Short exercise
Below, copy out every line of the records from the one containing "How do I perform: Duplicate" down to the last, requests included. Multiply each coordinate in the answers by 1.9 and round to a whole number, rounding halves up.
# start of Records for the exercise
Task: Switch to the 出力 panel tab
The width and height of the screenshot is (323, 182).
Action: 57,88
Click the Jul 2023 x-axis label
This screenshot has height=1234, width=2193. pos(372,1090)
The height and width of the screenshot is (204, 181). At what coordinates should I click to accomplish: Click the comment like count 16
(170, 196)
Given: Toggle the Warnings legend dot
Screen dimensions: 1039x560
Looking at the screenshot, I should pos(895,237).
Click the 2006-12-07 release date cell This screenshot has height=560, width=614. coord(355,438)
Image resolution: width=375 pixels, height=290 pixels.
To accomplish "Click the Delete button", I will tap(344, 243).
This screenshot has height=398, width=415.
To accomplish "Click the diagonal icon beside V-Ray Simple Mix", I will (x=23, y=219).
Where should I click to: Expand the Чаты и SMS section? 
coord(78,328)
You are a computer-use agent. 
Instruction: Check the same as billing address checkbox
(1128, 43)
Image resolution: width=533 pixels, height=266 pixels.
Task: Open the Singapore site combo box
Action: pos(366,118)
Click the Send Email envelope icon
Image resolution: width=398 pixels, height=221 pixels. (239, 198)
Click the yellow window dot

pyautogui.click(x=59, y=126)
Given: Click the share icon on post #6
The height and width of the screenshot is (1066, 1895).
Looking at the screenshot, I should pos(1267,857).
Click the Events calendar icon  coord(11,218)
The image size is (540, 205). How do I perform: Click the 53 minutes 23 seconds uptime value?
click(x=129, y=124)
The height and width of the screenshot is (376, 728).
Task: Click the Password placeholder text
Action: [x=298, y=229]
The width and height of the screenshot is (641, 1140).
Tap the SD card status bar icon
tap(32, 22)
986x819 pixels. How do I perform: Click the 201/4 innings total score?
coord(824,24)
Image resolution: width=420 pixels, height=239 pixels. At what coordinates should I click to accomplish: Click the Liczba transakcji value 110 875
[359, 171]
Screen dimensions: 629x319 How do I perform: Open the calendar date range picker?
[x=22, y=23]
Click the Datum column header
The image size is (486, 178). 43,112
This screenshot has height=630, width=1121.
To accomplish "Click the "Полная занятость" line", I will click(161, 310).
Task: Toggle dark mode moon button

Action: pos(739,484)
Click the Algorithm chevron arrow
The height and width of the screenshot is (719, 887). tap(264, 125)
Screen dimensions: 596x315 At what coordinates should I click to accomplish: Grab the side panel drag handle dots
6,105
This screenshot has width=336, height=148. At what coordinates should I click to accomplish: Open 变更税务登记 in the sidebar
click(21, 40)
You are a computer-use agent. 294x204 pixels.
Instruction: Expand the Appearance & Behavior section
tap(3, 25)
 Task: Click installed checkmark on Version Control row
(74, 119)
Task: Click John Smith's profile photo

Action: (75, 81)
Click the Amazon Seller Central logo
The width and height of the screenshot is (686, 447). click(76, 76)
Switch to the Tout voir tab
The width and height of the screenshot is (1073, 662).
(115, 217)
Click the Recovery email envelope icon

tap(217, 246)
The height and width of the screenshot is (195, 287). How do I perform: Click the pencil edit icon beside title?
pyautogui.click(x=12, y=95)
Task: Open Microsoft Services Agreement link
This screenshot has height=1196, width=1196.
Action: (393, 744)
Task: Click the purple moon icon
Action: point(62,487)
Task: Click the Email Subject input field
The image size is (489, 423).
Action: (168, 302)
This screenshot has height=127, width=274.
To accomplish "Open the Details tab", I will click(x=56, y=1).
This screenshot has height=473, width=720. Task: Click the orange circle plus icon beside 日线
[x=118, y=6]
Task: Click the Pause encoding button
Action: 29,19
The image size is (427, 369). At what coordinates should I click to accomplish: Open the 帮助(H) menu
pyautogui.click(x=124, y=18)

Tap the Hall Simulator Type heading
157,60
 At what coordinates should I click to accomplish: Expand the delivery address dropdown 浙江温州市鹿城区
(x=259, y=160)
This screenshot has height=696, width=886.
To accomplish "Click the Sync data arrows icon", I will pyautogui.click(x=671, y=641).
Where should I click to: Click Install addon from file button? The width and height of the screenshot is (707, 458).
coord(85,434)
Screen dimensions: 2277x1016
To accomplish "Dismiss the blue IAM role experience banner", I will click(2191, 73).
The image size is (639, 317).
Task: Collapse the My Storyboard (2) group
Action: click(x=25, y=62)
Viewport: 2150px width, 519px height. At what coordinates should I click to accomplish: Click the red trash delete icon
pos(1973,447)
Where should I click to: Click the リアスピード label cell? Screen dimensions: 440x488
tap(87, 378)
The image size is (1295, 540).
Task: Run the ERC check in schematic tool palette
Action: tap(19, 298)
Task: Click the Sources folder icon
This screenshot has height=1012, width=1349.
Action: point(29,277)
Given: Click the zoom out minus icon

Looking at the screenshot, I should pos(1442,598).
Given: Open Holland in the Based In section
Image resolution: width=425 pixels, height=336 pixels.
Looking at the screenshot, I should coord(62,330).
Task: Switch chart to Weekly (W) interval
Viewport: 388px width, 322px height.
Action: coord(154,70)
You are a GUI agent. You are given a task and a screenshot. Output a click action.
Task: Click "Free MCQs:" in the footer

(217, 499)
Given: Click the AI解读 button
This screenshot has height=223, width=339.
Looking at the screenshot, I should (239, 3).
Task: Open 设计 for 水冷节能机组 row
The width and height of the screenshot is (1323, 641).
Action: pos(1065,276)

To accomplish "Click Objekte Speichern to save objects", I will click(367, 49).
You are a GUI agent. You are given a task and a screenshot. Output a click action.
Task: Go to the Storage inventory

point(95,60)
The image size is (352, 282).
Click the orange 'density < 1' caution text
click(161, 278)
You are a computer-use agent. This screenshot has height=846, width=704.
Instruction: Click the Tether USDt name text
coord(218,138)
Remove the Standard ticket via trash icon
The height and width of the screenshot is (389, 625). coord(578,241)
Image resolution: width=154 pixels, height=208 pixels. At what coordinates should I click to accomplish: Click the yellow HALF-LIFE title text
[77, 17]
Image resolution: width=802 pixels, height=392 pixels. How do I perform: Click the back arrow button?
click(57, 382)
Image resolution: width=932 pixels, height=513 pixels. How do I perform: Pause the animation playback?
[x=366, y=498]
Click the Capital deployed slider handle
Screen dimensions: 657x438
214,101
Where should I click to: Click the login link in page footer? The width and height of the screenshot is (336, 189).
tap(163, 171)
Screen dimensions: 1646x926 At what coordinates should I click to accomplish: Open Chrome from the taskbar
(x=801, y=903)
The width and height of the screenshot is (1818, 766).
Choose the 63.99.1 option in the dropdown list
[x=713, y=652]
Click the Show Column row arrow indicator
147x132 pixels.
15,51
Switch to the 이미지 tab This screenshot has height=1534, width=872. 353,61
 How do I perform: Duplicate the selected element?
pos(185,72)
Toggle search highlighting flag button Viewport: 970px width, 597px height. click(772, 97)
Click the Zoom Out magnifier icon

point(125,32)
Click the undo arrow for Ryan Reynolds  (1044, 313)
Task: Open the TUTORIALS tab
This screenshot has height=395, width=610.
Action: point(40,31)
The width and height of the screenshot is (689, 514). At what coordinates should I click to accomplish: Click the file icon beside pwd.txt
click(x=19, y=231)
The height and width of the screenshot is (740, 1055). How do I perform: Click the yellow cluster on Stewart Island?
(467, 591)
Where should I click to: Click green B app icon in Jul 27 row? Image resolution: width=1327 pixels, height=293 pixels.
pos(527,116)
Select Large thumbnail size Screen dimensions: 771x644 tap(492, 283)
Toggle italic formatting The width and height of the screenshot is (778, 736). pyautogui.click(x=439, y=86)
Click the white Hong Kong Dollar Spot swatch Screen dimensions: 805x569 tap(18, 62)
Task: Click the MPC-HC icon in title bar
# end of Records for the exercise
Solution to this task
 How do I perform: Duplicate the selected element?
pos(352,137)
Toggle search highlighting flag button Viewport: 970px width, 597px height. click(1467, 184)
Click the Zoom Out magnifier icon

point(238,61)
Click the undo arrow for Ryan Reynolds  (1984, 595)
Task: Open the TUTORIALS tab
This screenshot has height=395, width=610.
Action: point(76,59)
The width and height of the screenshot is (689, 514). At what coordinates should I click to accomplish: Click the file icon beside pwd.txt
click(x=36, y=439)
The height and width of the screenshot is (740, 1055). How do I perform: Click the yellow cluster on Stewart Island?
(887, 1123)
Where should I click to: Click green B app icon in Jul 27 row? Image resolution: width=1327 pixels, height=293 pixels.
pos(1001,220)
Select Large thumbnail size Screen dimensions: 771x644 tap(935, 538)
Toggle italic formatting The width and height of the screenshot is (778, 736). pyautogui.click(x=834, y=163)
Click the white Hong Kong Dollar Spot swatch Screen dimensions: 805x569 tap(34, 118)
Task: Click the MPC-HC icon in title bar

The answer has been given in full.